Go big…then go small?
You haven’t been interested in motorcycles and surfing the internet without seeing the old trope “Is a 600cc too big for my first bike?” I won’t go into the difference between a 600cc inline-4 and a 650cc single. The point is that everyone wants to ride bigger/faster bikes as quickly as possible. Smaller bikes are better for most things aside from long highway runs. Most of the rest of the world rides sub-500cc bikes anyway. So why do we go big?

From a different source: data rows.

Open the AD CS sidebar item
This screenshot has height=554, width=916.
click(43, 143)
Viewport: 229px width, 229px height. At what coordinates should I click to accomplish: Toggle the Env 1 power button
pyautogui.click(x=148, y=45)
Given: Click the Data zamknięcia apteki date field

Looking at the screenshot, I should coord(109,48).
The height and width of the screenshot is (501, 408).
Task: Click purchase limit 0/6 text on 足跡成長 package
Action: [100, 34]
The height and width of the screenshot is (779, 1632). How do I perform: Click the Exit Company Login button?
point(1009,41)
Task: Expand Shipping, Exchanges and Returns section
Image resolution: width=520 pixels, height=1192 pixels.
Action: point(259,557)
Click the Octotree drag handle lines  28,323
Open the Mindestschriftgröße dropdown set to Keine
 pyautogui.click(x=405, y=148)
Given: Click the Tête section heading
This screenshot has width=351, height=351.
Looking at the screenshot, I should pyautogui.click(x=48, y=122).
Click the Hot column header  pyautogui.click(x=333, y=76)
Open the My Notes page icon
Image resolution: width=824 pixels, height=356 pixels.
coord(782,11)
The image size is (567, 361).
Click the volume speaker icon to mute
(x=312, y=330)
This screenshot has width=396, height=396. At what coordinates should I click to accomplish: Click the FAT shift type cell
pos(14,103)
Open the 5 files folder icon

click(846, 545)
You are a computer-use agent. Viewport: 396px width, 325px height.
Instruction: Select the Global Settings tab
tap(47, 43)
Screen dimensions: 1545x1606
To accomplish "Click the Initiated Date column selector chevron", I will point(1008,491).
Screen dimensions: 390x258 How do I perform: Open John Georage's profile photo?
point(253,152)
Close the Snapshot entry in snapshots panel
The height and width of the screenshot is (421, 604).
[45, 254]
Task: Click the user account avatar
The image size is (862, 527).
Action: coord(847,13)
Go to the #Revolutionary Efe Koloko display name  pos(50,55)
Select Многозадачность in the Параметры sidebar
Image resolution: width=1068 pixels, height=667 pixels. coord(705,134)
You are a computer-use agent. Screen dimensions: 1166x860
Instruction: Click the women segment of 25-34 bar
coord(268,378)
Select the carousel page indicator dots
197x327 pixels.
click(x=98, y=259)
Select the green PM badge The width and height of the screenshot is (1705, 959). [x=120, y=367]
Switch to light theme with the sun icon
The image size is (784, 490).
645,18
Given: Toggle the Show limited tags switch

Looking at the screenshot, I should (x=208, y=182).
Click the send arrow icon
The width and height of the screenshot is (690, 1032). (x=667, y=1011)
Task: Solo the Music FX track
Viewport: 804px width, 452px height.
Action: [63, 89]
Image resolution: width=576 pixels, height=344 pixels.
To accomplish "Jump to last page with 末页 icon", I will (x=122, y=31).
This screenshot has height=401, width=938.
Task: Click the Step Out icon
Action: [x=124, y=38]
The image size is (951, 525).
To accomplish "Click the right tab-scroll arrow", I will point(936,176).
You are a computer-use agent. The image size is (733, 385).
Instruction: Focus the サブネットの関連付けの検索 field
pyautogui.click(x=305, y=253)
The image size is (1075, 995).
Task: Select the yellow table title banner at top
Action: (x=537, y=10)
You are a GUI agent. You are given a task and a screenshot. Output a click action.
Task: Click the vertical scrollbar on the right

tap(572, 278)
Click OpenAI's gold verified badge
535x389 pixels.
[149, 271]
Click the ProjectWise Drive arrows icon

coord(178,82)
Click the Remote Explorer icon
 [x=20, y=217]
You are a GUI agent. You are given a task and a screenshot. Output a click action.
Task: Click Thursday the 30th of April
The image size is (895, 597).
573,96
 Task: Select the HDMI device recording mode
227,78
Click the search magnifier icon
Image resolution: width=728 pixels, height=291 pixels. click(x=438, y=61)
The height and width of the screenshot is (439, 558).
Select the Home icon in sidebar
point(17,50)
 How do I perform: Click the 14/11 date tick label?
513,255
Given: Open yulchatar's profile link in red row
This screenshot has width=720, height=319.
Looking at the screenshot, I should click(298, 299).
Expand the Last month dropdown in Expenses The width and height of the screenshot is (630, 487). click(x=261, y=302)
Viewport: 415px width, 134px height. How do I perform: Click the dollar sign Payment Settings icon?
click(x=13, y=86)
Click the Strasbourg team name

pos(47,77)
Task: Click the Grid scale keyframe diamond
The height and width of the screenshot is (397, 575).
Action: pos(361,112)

As with many things, it probably comes down to ego and feelings of inadequacy or peer pressure. Maybe you’re afraid your buddies will point and laugh if you pull into bike night on an 883 Sportster or a metric 750. Nobody wants to ride a ‘girl’s bike.’ I don’t know if when that changes. Perhaps most riders start younger and they feel like they have something to prove. Age doesn’t stop a guy in his 50s from buying a Harley Davidson Ultra Limited as his first bike because he can afford the $30k price tag. So it isn’t all about age.
Years of riding might be a factor. Not many people buy one bike and its the only one they ever have. We usually go through many over the years. Bigger, heavier and faster bikes enter and exit our lives. We think we want something until we have to live with it (and make payments) for a while. We fall into the trap of buying bikes to fit into grandiose plans instead of what we are actually going to do with them. We buy the dream and not the reality. It can be an expensive journey.
Someone is buying all of these Honda MiniMOTOs and it probably isn’t the new rider. The novice rider wants something they can at least go the speed limit with. Price is also a factor. The 125cc lineup will run you between $3500-$4200. ‘Real’ motorcycles with more than 10hp are available for under $5k at the same dealer (excluding ADM).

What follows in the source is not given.